## Interactive subspaces

This notebook let you to gaze subspaces we learn with an interactive UMAP.

In [3]:
import json
import torch
import pandas as pd
import altair as alt
from umap import UMAP

In [4]:
def load_jsonl(filepath):
    """Example JSONL loading function."""
    data = []
    with open(filepath, 'r', encoding='utf-8') as f:
        for line in f:
            data.append(json.loads(line))
    return data

def get_genre(metadata_entry):
    """Returns the genre string ('text', 'code', or 'math')."""
    concept_name = metadata_entry['concept']
    return metadata_entry['concept_genres_map'][concept_name][0]

In [5]:
lsreft = torch.load("../results/prod_2b_l20_concept16k_lsreft/train/LsReFT_weight.pt")
lsreft_metadata = load_jsonl("../results/prod_2b_l20_concept16k_lsreft/train/metadata.jsonl")
assert lsreft.shape[0] == len(lsreft_metadata)

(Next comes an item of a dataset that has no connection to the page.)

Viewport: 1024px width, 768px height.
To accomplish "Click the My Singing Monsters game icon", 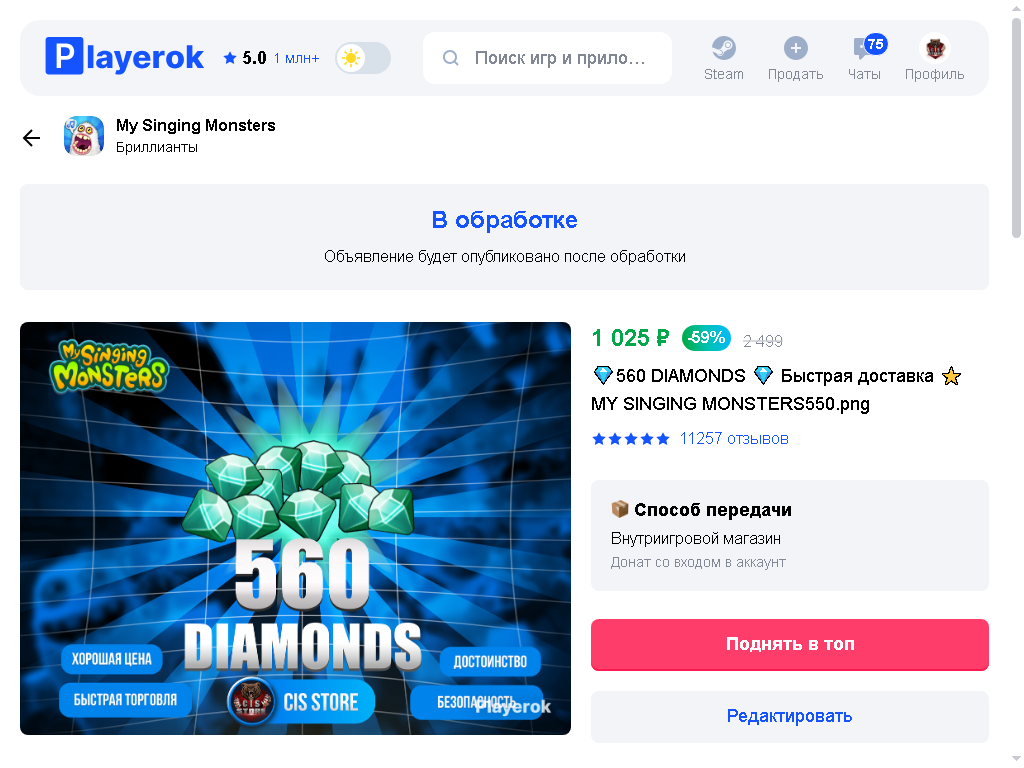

diffmean = torch.load("../results/prod_2b_l20_concept16k_diffmean/train/DiffMean_weight.pt")
diffmean_metadata = load_jsonl("../results/prod_2b_l20_concept16k_diffmean/train/metadata.jsonl")
assert diffmean.shape[0] == len(diffmean_metadata)
assert lsreft.shape[0] == diffmean.shape[0]

In [7]:
umap_lsreft = UMAP(n_components=2, random_state=42).fit_transform(lsreft.float().numpy())
umap_diffmean = UMAP(n_components=2, random_state=42).fit_transform(diffmean.float().numpy())

df_lsreft = pd.DataFrame({
    'x': umap_lsreft[:, 0],
    'y': umap_lsreft[:, 1],
    'concept': [m['concept'] for m in lsreft_metadata],    # or any other field
    'genre':   [get_genre(m) for m in lsreft_metadata],
    'method':  'LsReFT'
})
df_diffmean = pd.DataFrame({
    'x': umap_diffmean[:, 0],
    'y': umap_diffmean[:, 1],
    'concept': [m['concept'] for m in diffmean_metadata],
    'genre':   [get_genre(m) for m in diffmean_metadata],
    'method':  'DiffMean'
})
df_all = pd.concat([df_lsreft, df_diffmean], ignore_index=True)

df_subsample = df_all.sample(n=2000, random_state=42)

alt.data_transformers.disable_max_rows()

chart = (
    alt.Chart(df_subsample)
    .mark_circle(size=30)
    .encode(
        x=alt.X('x:Q'),
        y=alt.Y('y:Q'),
        color=alt.Color('genre:N', legend=alt.Legend(title="Genre")),
        tooltip=['concept:N', 'method:N', 'genre:N']  # fields that appear on hover
    )
    .interactive()  # Allows panning & zooming
)

chart  # Display in Jupyter

  warn(
  warn(